**WORK ORDER:** What's needed: every entry, printed exactly, minus the images.

:: EXERCISE INPUTS

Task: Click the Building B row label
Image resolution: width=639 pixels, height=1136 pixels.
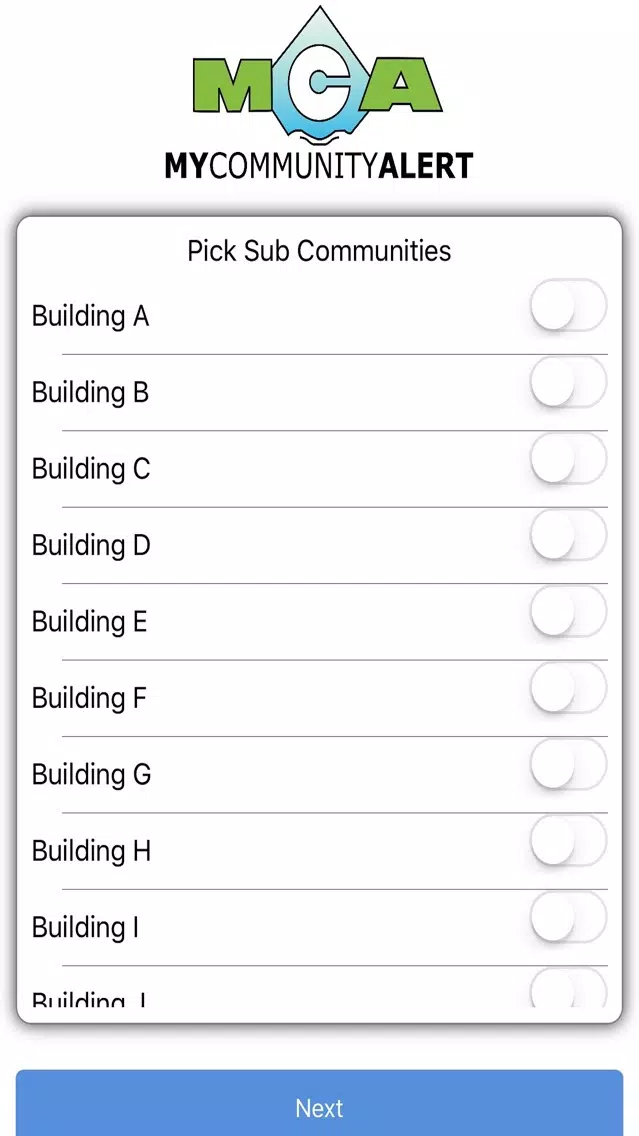Action: coord(91,393)
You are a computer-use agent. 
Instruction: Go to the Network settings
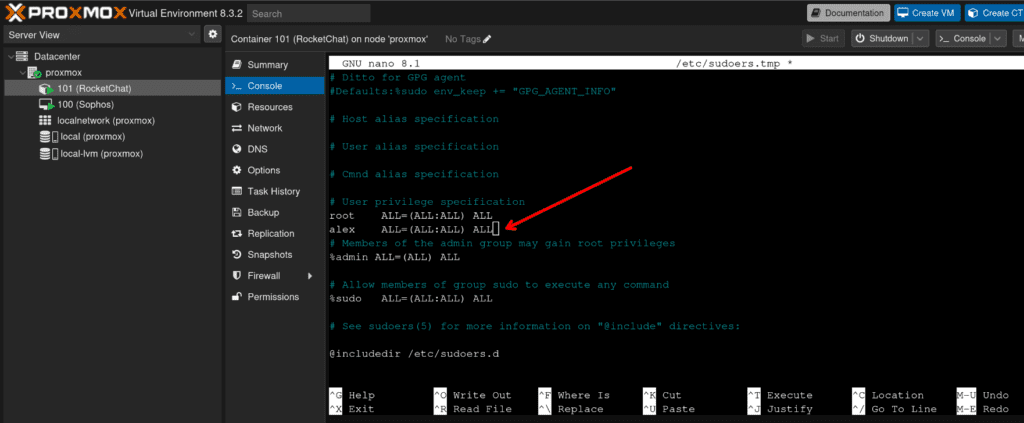click(265, 128)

::::

**YOUR RESPONSE:**
Task: Click the Building B row label
Image resolution: width=639 pixels, height=1136 pixels.
Action: coord(91,393)
You are a computer-use agent. 
Instruction: Go to the Network settings
click(265, 128)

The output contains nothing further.